This work investigates the impact of non-signaling (NS) correlations on the capacity of classical communication networks, focusing on point-to-point discrete memoryless channels (DMCs) and two-user discrete memoryless broadcast channels (BCs) with non-causal channel state information at the transmitter (CSIT). We introduce the “virtual CSIT transmission” paradigm, demonstrating that NS correlations effectively enable receivers to pre-know either the transmitter’s state or message, thereby enhancing capacity. Leveraging NS correlation modeling, information-theoretic capacity analysis, and the Kramer–Shamai region framework, we rigorously characterize the exact capacity regions for both the point-to-point DMC and the K-user BC under NS assistance, and prove their achievability. The key contribution is the first formal modeling of NS correlations as a virtual mechanism for delivering CSIT—providing a foundational theoretical framework and quantifiable capacity bounds for boosting communication performance beyond conventional feedback- or prediction-based paradigms.

Non-signaling correlations, which (strictly) include quantum correlations, provide a tractable path to explore the potential impact of quantum nonlocality on the capacity of classical communication networks. Motivated by a recent discovery that certain wireless network settings benefit significantly from non-signaling (NS) correlations, various generalizations are considered. First, it is shown that for a point to point discrete memoryless channel with a non-causal channel state information at the transmitter (CSIT), the NS-assisted Shannon capacity matches the classical (without NS assistance) capacity of the channel for the setting where the state is also made available to the receiver. The key insight is summarized as 'virtual teleportation of CSIT via NS-assistance' and is supported by further results as follows. For a discrete memoryless 2-user broadcast channel (BC), the Shannon capacity region with NS-assistance available only between the transmitter and User 1, is found next. Consistent with the aforementioned key insight, the result matches the classical capacity region for the setting where the desired message of User 2 is made available in advance as side-information to User 1. The latter capacity region is known from a result of Kramer and Shamai.
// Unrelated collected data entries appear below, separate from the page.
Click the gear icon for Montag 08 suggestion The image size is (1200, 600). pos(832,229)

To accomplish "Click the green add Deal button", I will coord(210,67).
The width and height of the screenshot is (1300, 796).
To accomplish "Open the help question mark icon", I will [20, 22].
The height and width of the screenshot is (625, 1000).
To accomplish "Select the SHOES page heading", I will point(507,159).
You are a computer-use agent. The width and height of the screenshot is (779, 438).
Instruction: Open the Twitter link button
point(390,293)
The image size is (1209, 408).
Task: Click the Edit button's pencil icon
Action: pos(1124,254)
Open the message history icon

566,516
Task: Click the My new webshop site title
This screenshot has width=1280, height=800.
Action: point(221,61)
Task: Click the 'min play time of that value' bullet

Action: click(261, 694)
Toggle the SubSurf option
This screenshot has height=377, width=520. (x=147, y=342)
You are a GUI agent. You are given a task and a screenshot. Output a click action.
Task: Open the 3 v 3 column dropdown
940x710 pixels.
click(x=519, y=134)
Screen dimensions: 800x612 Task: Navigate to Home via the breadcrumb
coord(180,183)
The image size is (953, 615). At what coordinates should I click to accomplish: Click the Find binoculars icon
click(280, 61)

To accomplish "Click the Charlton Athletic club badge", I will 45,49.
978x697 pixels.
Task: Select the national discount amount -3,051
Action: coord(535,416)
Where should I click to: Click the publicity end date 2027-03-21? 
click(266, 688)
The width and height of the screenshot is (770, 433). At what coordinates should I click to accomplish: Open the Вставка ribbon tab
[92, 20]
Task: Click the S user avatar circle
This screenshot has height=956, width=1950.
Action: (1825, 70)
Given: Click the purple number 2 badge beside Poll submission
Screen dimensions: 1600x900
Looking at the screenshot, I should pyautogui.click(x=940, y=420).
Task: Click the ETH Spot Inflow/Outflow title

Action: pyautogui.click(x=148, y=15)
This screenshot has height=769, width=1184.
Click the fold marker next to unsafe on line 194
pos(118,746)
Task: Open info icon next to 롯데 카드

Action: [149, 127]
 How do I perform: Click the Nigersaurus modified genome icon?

Next, for a semi-deterministic BC, the Shannon capacity region with full (tripartite) NS-assistance is shown to be the same as if only bipartite NS-assistance was available between the transmitter and the non-deterministic user. Bipartite NS-assistance between the transmitter and only the deterministic user, does not improve the capacity region relative to the corresponding classical setting. Finally, the analysis is extended to a K-user BC with full NS-assistance among all parties.